Midfield Dynamo
Midfield Dynamo’s contents page is laid out in the classic ‘starting eleven’ formation of a soccer team, plus one for the coach–call it a gaffer’s dozen. Far from a gesture of fancy-dan frivolity to impress the talent scouts, our author’s deeper purpose is ‘to visualize the book’s elements, structure and possible patterns’ in order to realize the collective’s most impactful thematic potential. This strategic approach is reinforced by implicit connections drawn between the pieces: Duncan, a trained engineer and visual artist, has included an accompanying sketch (reminiscent of a tactics playbook) that the stories’ field positions can be mapped onto.

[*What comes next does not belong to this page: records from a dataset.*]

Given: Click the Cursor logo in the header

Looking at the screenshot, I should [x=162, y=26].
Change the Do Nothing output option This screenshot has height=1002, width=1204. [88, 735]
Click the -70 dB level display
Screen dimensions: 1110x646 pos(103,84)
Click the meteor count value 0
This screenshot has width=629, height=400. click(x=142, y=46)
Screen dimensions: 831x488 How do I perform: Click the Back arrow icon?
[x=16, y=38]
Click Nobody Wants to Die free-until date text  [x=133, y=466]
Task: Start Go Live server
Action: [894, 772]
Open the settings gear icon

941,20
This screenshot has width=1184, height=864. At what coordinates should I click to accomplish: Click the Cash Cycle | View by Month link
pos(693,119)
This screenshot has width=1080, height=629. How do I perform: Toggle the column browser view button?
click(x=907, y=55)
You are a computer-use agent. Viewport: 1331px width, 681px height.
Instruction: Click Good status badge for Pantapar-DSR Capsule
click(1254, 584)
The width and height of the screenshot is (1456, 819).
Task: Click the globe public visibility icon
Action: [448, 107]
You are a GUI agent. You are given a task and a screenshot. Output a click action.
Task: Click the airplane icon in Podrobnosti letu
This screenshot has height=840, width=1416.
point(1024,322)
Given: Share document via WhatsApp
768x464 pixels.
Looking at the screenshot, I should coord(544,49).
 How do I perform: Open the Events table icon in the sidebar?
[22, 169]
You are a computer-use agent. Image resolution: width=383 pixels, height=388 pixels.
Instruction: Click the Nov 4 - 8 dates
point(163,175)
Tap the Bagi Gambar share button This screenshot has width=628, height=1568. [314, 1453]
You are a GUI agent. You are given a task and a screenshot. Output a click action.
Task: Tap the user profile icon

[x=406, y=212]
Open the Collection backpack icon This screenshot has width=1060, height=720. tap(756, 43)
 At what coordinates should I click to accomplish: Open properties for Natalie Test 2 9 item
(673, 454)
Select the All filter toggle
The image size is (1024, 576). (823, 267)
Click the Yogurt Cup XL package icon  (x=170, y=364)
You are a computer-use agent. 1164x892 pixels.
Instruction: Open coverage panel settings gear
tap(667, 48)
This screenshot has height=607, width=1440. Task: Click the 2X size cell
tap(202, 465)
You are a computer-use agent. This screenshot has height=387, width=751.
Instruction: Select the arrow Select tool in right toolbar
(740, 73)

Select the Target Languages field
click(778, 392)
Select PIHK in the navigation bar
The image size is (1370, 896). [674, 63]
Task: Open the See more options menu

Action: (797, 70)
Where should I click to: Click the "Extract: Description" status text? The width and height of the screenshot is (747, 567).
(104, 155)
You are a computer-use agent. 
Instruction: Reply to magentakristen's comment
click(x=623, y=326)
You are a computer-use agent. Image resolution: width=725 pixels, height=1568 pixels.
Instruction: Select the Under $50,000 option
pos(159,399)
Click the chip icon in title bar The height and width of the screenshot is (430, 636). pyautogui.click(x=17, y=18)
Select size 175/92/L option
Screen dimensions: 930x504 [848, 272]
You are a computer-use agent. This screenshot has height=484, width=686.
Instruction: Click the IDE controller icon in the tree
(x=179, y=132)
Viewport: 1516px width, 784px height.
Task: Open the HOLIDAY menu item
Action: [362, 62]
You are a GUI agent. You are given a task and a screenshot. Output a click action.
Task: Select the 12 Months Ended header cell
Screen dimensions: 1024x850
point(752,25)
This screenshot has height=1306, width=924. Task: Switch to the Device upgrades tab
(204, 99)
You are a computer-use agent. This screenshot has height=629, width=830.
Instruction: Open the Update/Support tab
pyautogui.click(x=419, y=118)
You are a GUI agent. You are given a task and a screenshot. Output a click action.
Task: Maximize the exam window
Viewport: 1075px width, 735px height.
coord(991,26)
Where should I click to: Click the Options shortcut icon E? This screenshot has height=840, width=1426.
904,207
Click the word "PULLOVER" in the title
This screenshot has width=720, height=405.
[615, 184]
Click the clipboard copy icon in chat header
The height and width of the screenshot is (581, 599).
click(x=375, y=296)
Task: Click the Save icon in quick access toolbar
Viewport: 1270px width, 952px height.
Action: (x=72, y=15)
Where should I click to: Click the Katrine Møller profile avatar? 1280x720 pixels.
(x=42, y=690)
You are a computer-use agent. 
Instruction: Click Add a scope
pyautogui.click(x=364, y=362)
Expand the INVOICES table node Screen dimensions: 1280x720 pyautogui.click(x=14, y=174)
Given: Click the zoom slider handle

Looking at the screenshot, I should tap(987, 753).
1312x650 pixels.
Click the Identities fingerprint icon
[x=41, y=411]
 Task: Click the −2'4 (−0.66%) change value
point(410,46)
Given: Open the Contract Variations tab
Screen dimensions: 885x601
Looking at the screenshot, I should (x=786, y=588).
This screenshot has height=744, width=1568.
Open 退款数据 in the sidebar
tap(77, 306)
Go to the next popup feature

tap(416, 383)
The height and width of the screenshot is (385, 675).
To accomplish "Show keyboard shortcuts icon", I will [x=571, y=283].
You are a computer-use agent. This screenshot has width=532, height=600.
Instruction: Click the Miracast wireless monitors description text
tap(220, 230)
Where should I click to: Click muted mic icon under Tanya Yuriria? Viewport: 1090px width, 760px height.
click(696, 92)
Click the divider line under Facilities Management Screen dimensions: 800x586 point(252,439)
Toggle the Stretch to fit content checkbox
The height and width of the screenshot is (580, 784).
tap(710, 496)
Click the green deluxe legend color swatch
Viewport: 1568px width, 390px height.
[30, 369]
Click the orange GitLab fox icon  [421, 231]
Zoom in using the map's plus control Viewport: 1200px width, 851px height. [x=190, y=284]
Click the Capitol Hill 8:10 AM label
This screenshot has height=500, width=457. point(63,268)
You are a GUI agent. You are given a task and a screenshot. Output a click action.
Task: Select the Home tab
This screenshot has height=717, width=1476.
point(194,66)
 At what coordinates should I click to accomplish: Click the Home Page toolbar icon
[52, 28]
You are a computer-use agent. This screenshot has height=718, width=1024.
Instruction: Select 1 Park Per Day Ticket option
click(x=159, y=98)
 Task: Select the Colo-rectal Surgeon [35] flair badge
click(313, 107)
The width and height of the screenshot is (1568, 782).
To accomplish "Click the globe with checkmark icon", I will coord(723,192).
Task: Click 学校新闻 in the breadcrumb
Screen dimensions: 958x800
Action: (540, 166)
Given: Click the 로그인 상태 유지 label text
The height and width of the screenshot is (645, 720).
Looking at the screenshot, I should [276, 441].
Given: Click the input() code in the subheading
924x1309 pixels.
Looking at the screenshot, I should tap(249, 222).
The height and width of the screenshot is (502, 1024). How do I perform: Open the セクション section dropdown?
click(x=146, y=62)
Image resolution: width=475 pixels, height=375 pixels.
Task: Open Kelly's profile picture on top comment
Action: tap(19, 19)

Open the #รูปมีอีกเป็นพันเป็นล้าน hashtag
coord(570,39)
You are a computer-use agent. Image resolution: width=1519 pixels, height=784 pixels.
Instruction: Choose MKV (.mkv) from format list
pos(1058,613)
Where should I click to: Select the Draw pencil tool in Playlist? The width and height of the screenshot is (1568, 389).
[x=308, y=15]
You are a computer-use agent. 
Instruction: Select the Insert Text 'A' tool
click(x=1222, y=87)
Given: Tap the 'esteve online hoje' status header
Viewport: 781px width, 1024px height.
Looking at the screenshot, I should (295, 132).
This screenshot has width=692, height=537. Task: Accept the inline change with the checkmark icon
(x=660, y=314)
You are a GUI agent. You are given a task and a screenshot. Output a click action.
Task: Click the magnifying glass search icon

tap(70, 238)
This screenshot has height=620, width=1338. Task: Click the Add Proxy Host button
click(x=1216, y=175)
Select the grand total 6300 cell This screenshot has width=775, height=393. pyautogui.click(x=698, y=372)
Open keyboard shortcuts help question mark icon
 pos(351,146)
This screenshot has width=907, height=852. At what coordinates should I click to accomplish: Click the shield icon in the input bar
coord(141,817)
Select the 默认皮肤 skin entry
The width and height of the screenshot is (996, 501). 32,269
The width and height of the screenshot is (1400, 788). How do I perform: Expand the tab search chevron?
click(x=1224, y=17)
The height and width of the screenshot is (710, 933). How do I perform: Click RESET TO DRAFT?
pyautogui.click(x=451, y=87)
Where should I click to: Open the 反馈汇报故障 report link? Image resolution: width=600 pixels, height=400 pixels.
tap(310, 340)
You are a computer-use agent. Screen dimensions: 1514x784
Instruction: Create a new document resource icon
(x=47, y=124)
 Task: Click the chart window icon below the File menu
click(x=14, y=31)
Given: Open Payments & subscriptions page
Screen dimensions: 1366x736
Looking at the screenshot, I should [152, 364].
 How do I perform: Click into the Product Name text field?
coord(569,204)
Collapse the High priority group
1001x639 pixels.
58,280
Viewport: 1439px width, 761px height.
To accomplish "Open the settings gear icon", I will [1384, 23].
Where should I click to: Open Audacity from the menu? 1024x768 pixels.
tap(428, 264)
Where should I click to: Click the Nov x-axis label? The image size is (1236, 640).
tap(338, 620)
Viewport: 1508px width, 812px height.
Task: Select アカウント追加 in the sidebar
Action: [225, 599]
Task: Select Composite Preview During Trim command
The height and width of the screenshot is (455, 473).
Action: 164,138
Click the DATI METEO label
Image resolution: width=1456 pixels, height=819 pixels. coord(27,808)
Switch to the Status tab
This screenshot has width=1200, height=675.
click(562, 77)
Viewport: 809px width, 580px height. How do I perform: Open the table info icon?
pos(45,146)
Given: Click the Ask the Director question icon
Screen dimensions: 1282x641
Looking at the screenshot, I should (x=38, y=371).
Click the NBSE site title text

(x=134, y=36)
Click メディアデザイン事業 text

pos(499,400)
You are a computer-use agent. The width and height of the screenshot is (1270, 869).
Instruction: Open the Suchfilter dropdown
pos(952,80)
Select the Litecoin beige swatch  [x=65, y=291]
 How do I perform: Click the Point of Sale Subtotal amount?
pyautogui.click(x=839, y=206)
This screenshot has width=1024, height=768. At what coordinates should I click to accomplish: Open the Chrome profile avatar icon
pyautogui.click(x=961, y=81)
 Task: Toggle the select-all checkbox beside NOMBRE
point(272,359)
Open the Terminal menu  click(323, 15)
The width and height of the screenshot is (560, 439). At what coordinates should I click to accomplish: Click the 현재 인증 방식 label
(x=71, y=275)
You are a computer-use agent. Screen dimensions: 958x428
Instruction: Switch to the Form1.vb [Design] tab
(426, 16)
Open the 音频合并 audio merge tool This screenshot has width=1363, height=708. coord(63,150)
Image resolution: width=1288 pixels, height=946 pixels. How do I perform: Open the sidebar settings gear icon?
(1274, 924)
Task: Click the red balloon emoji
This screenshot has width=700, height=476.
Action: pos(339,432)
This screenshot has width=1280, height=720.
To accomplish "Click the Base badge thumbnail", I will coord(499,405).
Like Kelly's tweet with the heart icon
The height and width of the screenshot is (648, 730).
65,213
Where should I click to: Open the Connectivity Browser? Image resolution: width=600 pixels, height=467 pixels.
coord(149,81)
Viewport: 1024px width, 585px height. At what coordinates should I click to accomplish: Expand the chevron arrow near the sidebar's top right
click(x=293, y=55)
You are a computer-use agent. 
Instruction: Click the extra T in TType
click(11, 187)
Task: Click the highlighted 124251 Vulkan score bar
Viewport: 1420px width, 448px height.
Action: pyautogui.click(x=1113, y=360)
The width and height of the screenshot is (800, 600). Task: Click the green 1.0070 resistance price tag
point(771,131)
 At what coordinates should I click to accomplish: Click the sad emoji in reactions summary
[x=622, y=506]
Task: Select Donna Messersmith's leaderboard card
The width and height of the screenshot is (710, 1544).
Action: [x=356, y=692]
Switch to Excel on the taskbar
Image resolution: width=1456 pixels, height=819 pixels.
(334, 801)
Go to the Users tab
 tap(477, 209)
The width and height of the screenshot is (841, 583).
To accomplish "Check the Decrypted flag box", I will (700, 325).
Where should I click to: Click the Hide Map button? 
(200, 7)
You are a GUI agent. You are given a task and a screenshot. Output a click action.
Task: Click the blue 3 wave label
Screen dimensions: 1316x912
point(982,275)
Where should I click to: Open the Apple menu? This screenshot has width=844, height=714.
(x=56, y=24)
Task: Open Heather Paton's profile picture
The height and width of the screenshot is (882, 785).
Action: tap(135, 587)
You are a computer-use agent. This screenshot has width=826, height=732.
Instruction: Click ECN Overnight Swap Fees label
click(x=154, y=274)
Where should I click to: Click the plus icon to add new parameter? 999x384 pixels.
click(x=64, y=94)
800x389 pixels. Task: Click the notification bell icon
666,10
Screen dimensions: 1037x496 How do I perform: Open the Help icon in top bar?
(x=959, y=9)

The title piece kicks off with memories of its narrator’s football-avid father, then of his grandfather’s hapless drifting from enterprise to disappointed enterprise in mid-century Midlands Ireland. (Caught midfield indeed.) The real creative pivot of the collection, though, is the number 6, “Prosineçki”: a disillusioned footballer’s apology for the moral worth of selfless service to the collective over the individual’s quest for ‘aesthetic effect’ and personal glory.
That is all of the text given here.